*** PROVIDED DATA Section Begins ***

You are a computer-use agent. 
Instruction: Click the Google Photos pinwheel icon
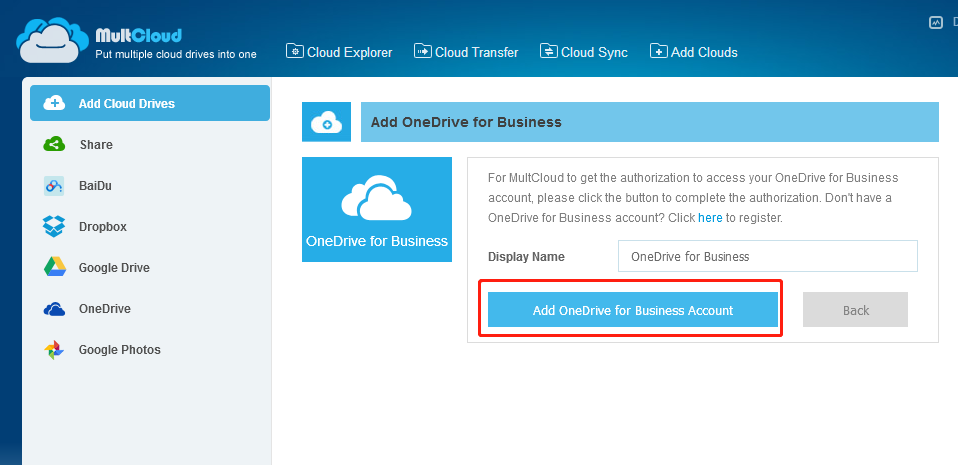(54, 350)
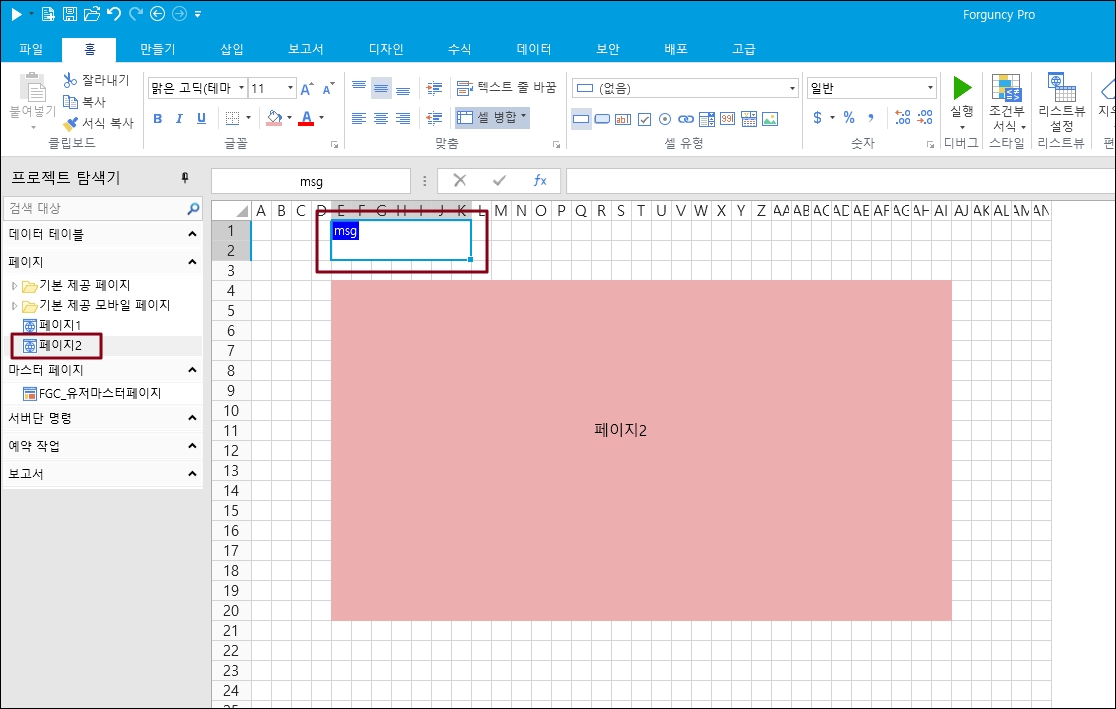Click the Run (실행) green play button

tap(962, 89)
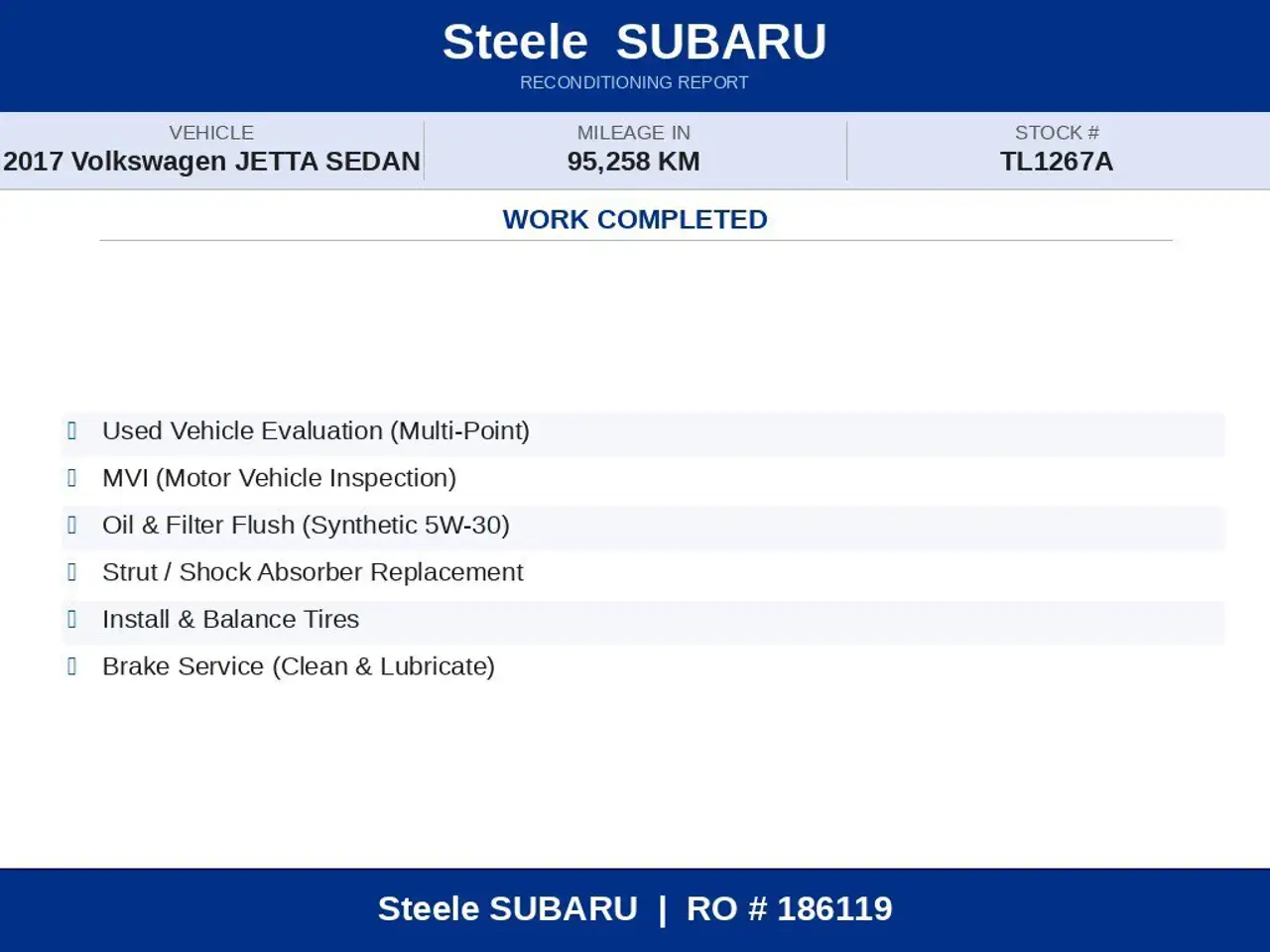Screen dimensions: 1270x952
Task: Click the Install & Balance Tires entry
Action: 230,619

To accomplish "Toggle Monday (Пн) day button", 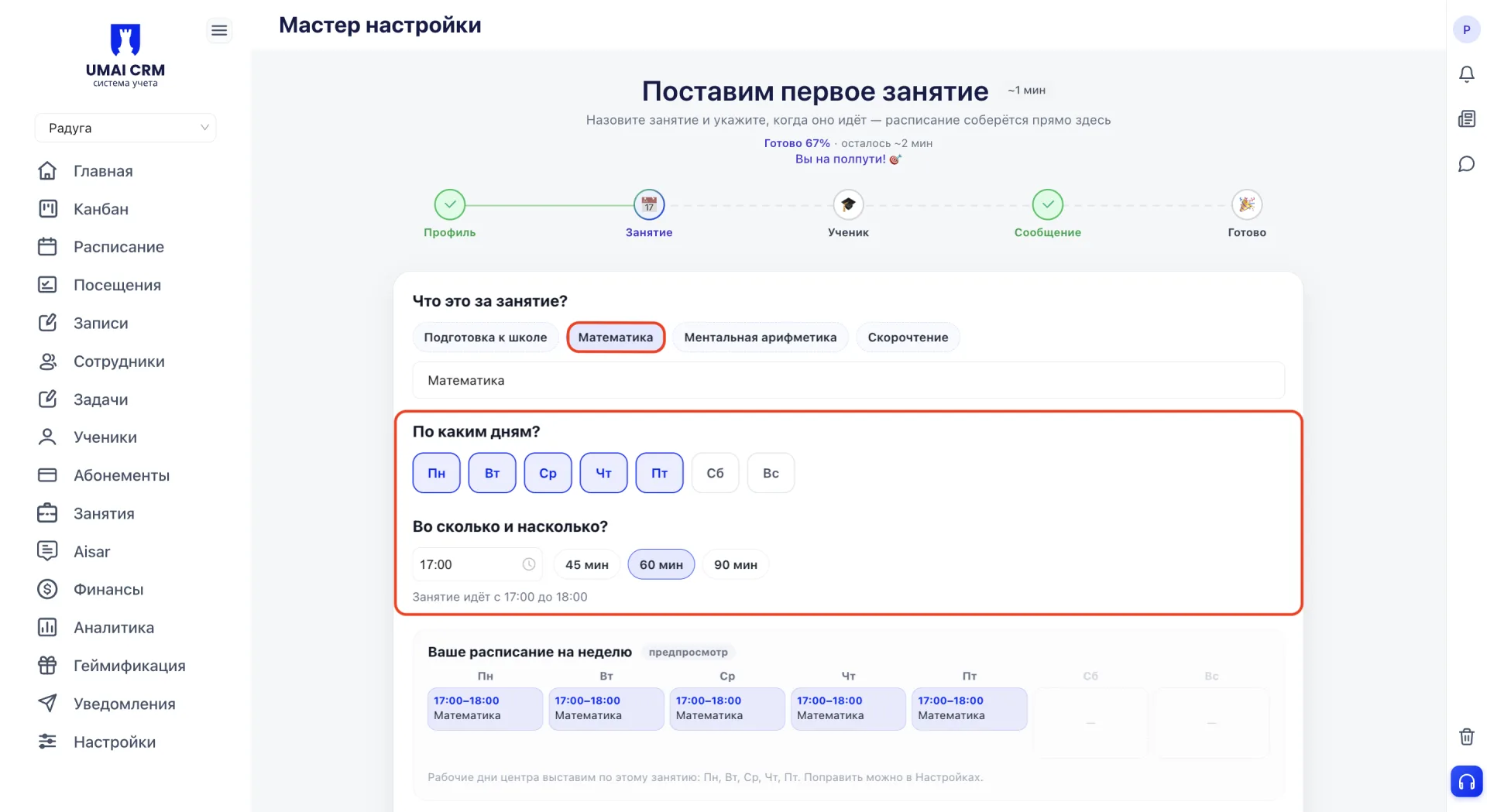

*** PROVIDED DATA Section Ends ***

▶ [EXERCISE OBJECTIVE] An exact retyping of the entries, without images, is the required answer.

▶ [RESULT OF THE TASK]
You are a computer-use agent. 
Instruction: Click the Google Photos pinwheel icon
(54, 350)
Click the Run (실행) green play button

tap(962, 89)
Screen dimensions: 1270x952
Task: Click the Install & Balance Tires entry
Action: 230,619

To accomplish "Toggle Monday (Пн) day button", 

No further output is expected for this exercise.